We are calling AllocateObject above that can trigger GC. How are the pointers inside GetArgData protected during that AllocateObject?
There was a problem hiding this comment.
The pointers inside GetArgData are now GC-protected as interior pointers before AllocateObject (and all other GC-triggering calls). I've moved the pArgAddrs setup + GCPROTECT_BEGININTERIOR_ARRAY to the very top of DoNormalFuncEval, before ResolveFuncEvalGenericArgInfo and AllocateObject.
|
@am11 even after your last change it doesn't work. I can see that the DoNormalFunceval took the expected path, the pDE->m_resultType was System.String, the ucoGc.resultObj was of type System.String.
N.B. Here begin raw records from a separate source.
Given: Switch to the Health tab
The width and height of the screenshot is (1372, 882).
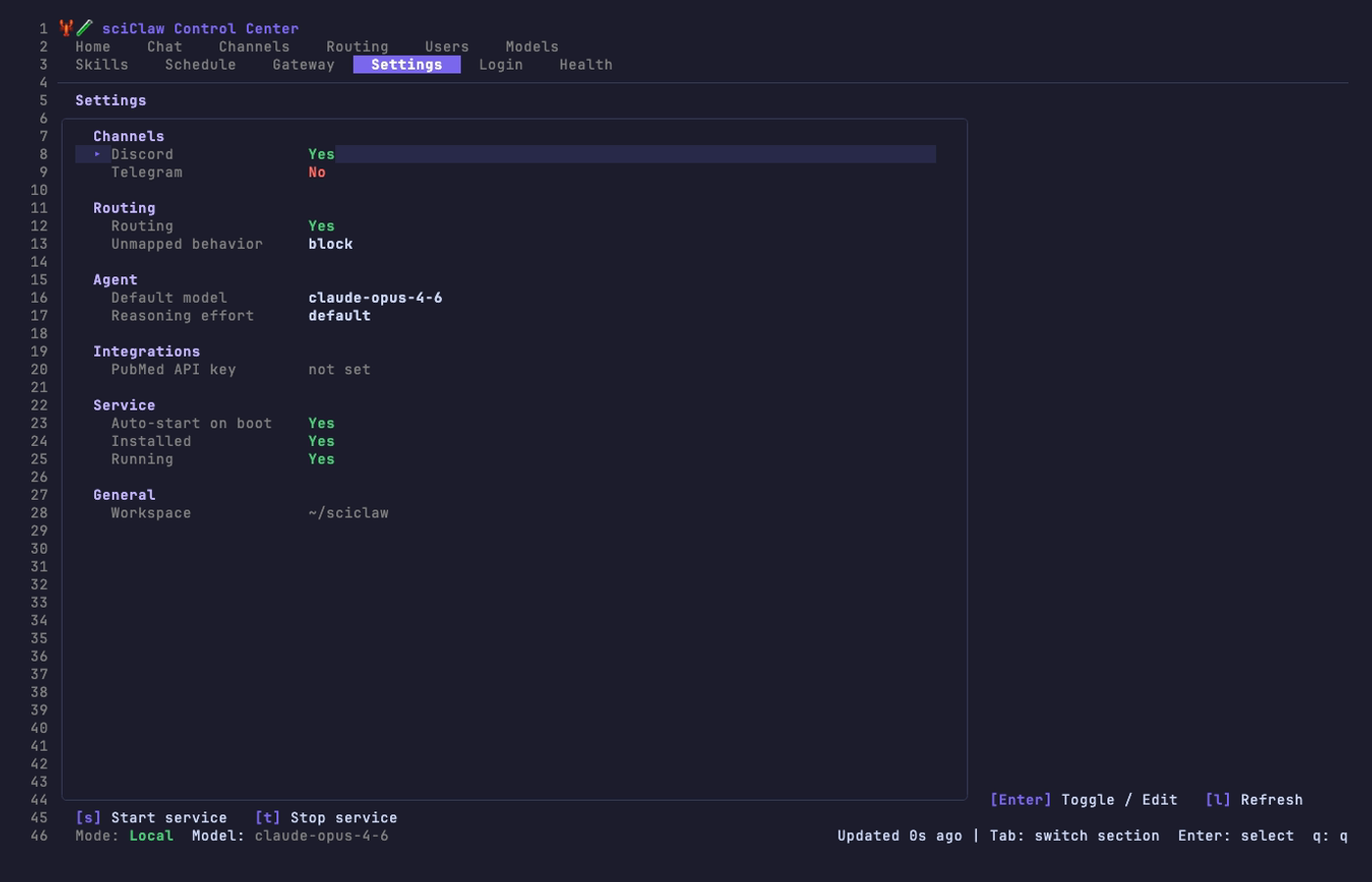Looking at the screenshot, I should click(586, 64).
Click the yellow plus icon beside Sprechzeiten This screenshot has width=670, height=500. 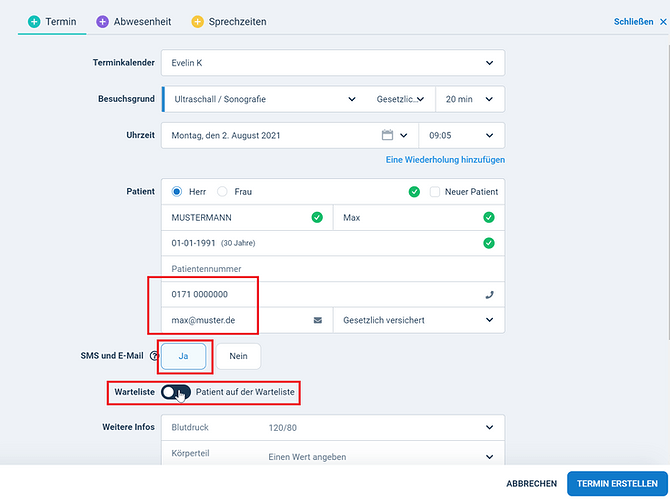pyautogui.click(x=197, y=21)
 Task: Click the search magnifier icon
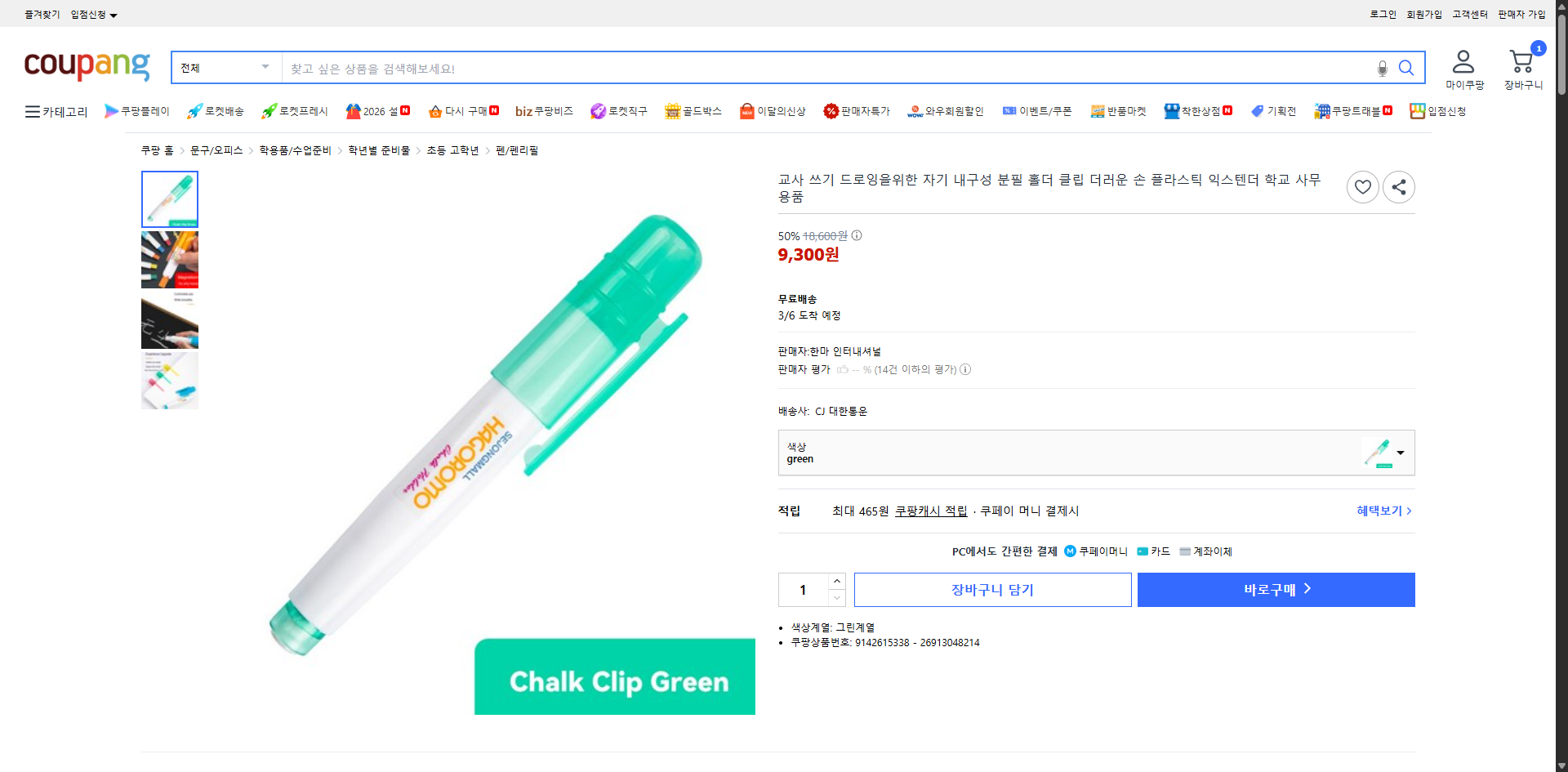1406,68
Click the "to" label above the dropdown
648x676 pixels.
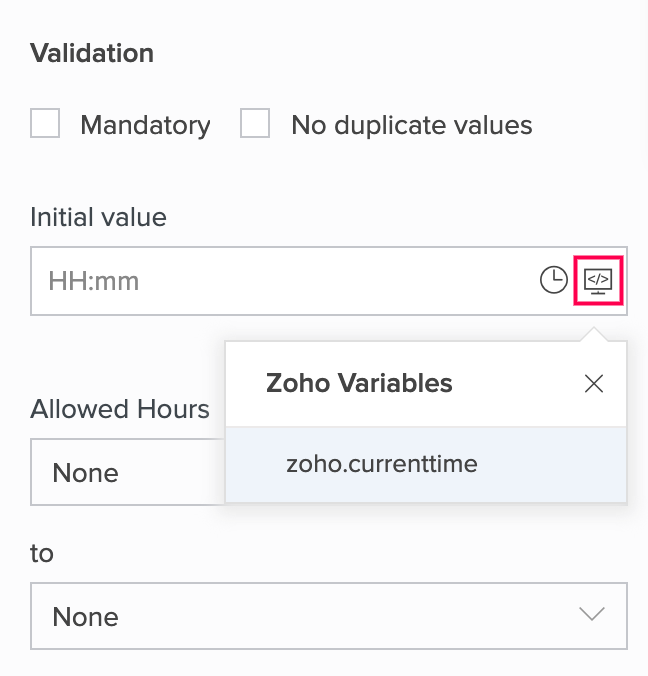pyautogui.click(x=42, y=553)
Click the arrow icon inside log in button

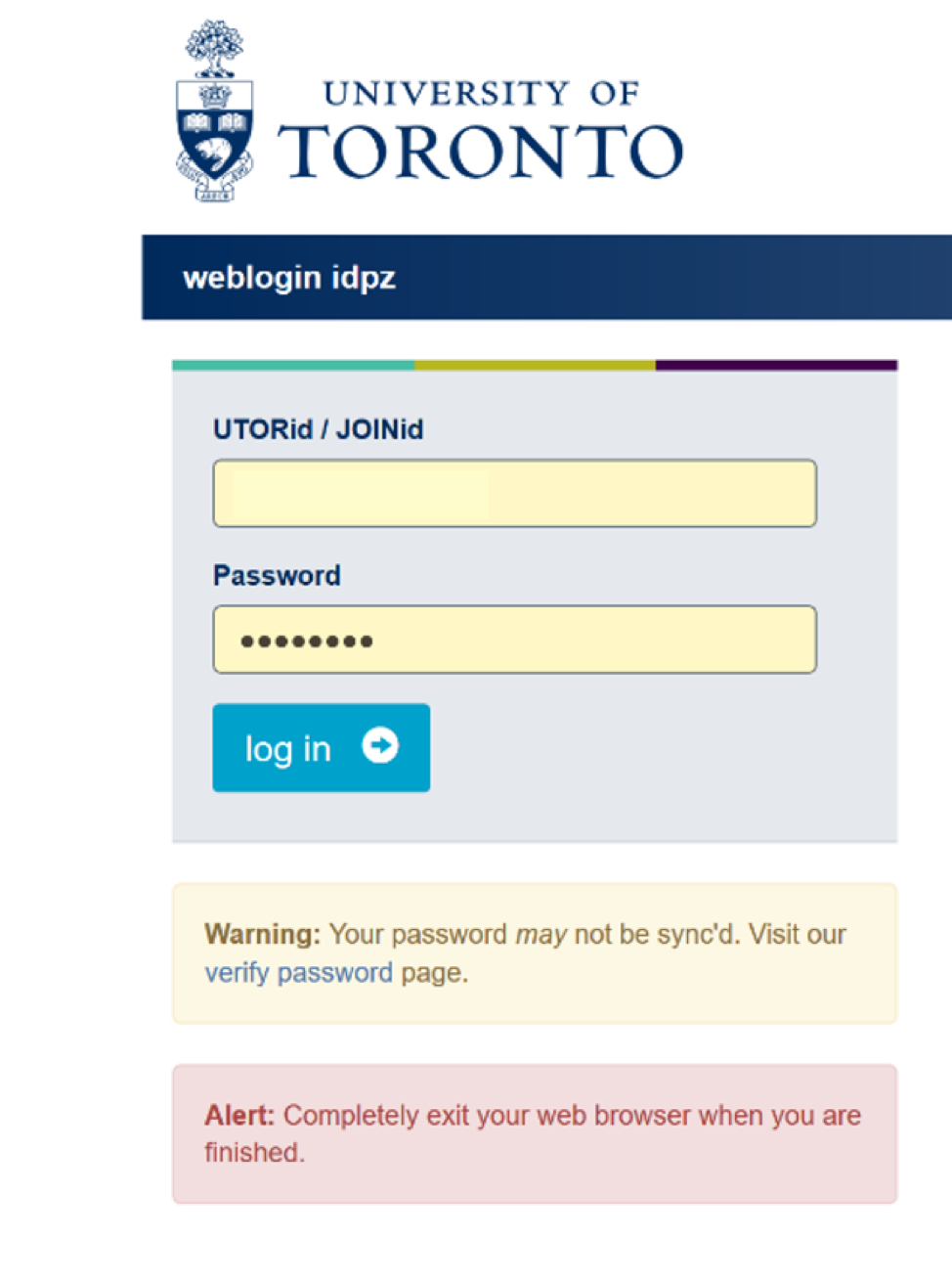click(380, 746)
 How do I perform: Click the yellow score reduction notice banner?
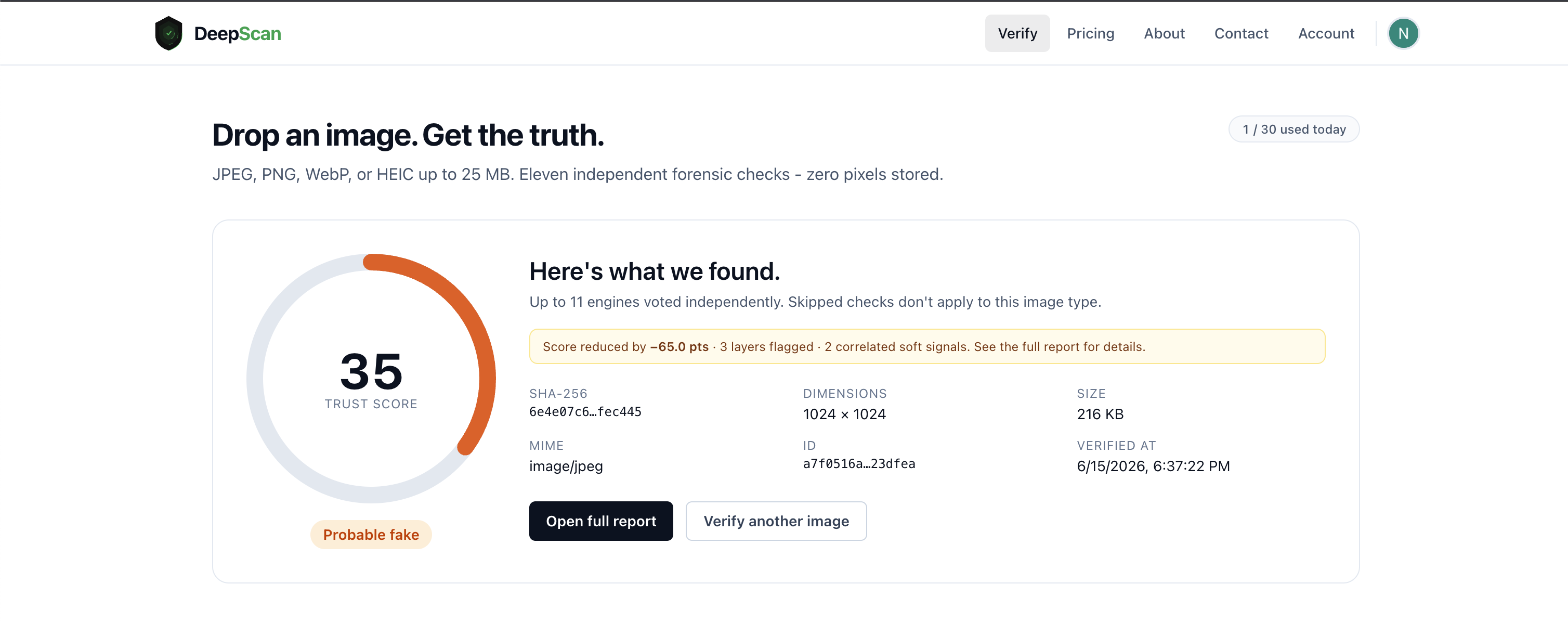coord(927,346)
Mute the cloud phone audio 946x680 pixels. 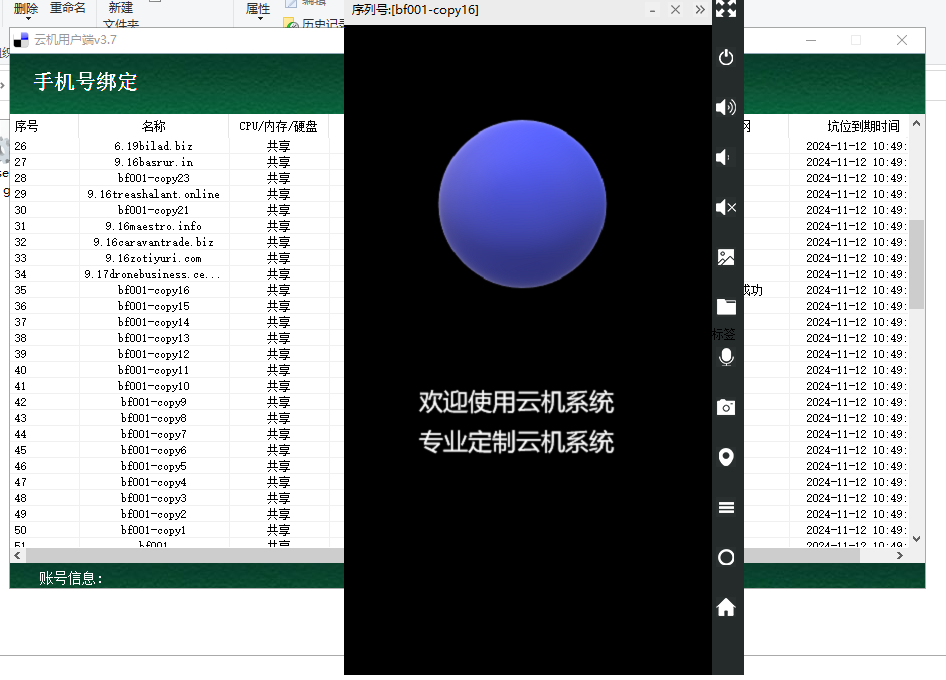[x=726, y=207]
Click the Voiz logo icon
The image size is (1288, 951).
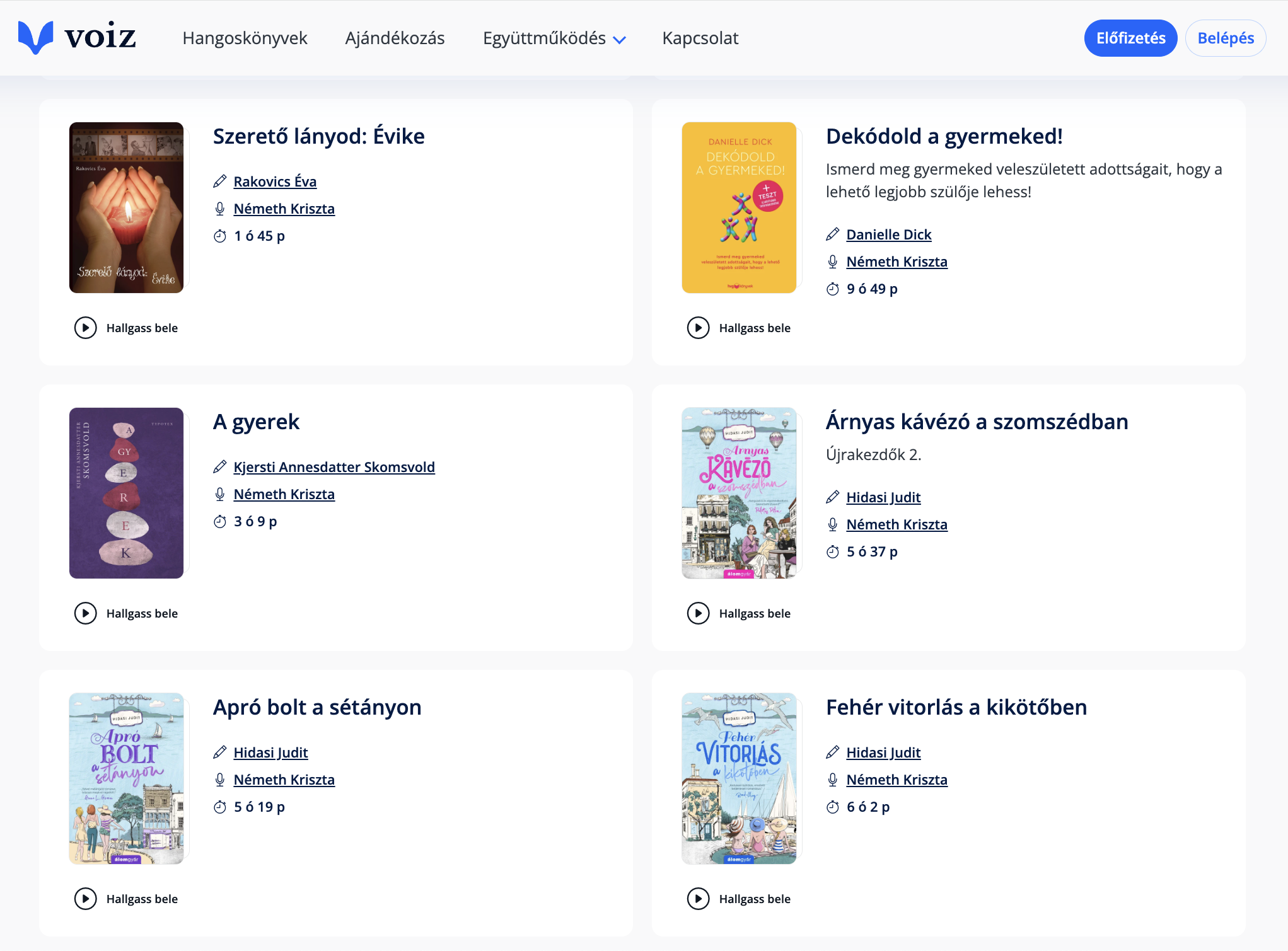[x=35, y=38]
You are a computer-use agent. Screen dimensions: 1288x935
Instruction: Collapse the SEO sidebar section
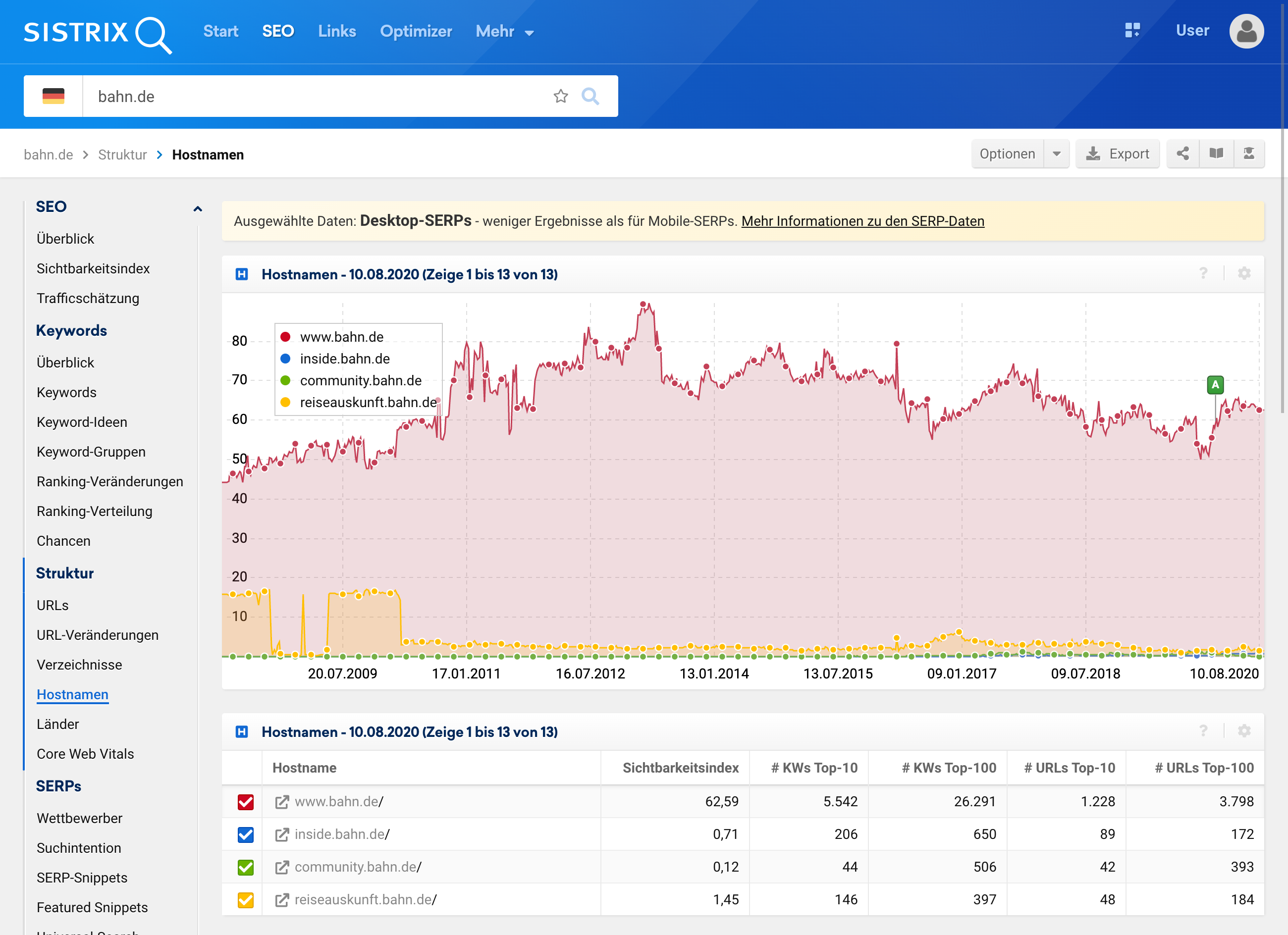pos(197,208)
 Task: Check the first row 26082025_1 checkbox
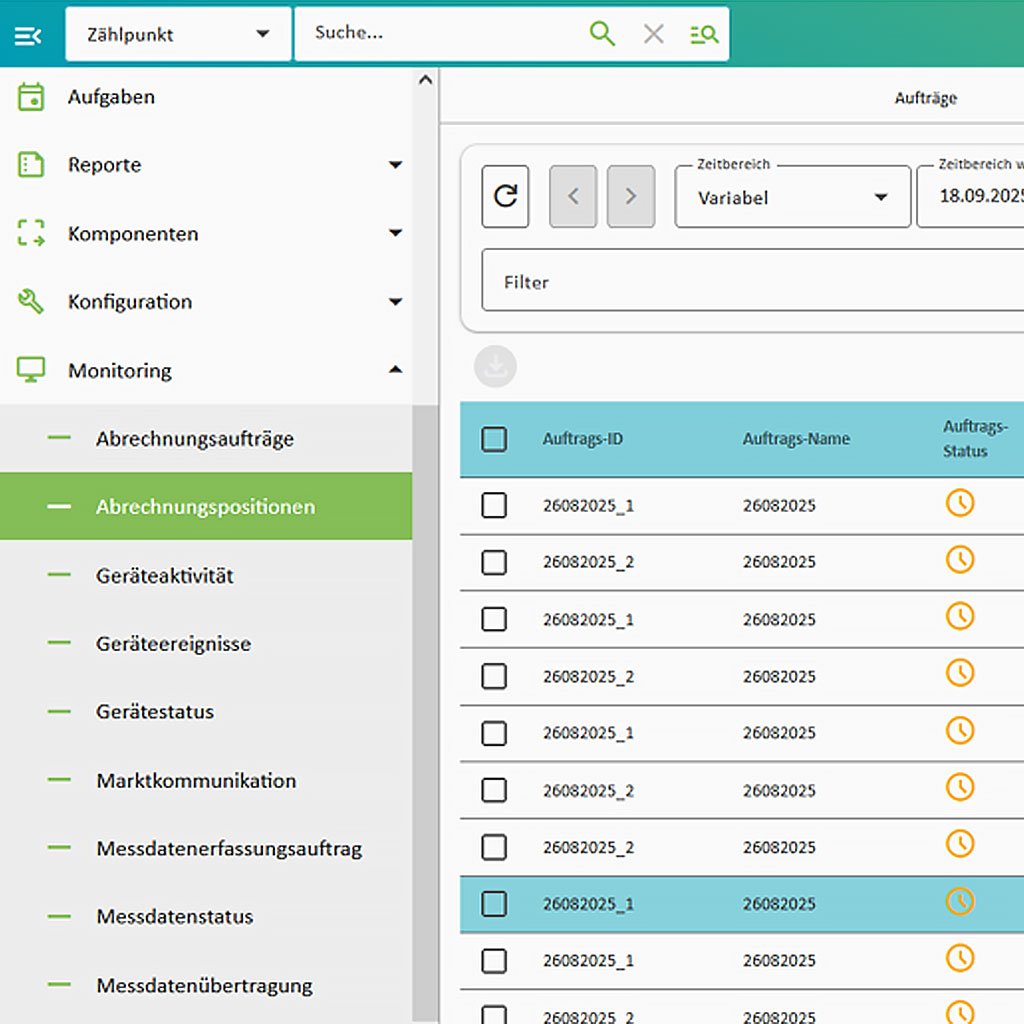point(494,506)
So I've spent more time debugging it and it turns out the problem is actually at the funceval arguments processing. The thing is that the debugger calls ToString on the struct via funceval. But we end up boxing the "this" argument. The original code didn't do that - dumping the type of *pObjectRefArray after the call to BoxFuncEvalThisParameter is the struct in the old state case, but the type ucoGc.thisArg in your case is System.Object. |
|
It seems the original code would only box "this" argument if |
|
@janvorli, based on your description, I have pushed a change. When |




Built on top of #126542.Last part of #123864 before the final cleanups.